Fakülteyi yeni kazanmıştım. Telefonların, medya havuzunun olmadığı o yıllarda kitaplarla yaşamak ve bizim dünyamızın o satırların neresinde olduğu gibi bir mesele vardı. İçiniz doldukça bunları paylaşma ihtiyacı hissediyordunuz. Gurbete giderek öğrenci olmanın nesi güzel denilirse, işte bu tarafı diyebilirim.
Susku ekibiyle birbirimizi görmediğimiz bir gün neredeyse olmazdı. Ansızın kapınız çalınır ve sohbetler akar giderdi.

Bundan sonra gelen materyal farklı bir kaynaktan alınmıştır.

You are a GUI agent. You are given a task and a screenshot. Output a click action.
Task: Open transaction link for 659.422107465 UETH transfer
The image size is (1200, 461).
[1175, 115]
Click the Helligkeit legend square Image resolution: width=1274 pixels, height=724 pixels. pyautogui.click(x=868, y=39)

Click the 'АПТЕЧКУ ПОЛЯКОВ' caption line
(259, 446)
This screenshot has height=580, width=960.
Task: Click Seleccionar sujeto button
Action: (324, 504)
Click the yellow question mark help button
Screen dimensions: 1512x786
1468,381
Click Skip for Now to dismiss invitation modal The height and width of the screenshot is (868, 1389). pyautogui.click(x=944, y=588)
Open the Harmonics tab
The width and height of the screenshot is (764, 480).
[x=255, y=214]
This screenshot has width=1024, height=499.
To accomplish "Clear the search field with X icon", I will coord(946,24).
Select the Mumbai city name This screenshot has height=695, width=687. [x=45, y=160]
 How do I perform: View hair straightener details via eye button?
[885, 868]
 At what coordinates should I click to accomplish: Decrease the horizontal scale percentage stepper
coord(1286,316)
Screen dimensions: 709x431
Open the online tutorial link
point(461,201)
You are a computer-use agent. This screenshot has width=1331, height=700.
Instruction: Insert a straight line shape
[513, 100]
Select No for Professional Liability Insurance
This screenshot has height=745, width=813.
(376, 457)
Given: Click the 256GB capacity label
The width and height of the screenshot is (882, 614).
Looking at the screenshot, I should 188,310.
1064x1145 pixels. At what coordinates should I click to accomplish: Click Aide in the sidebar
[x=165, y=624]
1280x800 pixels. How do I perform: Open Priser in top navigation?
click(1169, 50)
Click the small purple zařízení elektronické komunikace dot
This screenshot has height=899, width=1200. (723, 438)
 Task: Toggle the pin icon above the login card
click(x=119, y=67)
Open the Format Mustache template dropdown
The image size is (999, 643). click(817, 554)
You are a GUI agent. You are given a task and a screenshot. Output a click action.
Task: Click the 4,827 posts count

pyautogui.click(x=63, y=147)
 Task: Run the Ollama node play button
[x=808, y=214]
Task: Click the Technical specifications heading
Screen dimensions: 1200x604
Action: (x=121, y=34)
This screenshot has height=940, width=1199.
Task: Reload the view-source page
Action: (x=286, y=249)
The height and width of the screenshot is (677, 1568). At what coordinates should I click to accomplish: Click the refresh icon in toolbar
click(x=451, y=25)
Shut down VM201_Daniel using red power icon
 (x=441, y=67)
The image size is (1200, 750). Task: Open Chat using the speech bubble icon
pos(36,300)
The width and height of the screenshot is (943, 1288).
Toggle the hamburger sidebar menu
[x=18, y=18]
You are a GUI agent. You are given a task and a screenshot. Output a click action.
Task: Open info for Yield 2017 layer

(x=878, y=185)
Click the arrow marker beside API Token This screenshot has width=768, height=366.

Bizim (üniversite) zamanımız bir tutkunun, bir hayâlin peşinden koşmaktı. Yeter ki derginin yeni sayısı çıksın, diğerleri bizde zaten var olandı. Paramız da yoktu aslında. Kara kara düşündüğümüz bir tek bu idi. İlhammış, dünyalar tasarlamakmış, bize kolaydı. Her buluşmamızda henüz bilmediğimiz farklı yanlarımızı da keşfederdik. Bu yeni keşiflerle bir yola revan olurduk. Bazen bir cümle, bir anı, bazen de hayatın özeti gibi cümleler. Dert büyüktü ama küçük mutluluklar yetiyordu.
Yaşamda en güzel şey bir dostun kapısını çalmak. Ve geleceğini hissettiğiniz anda çıkıp gelmesi o dostun. O anlamda ben bunu yaşadığım için şanslıyım diyorum. Elinde bir tutam yaprak çayla, bazen bir küçük tüple, bazen de meyvelerle gelen dostlarım olmuştur. Kapıdan girip sedire oturmuştur birisi. Hiç konuşmadan uzun bir şiir okuyup gitmiştir.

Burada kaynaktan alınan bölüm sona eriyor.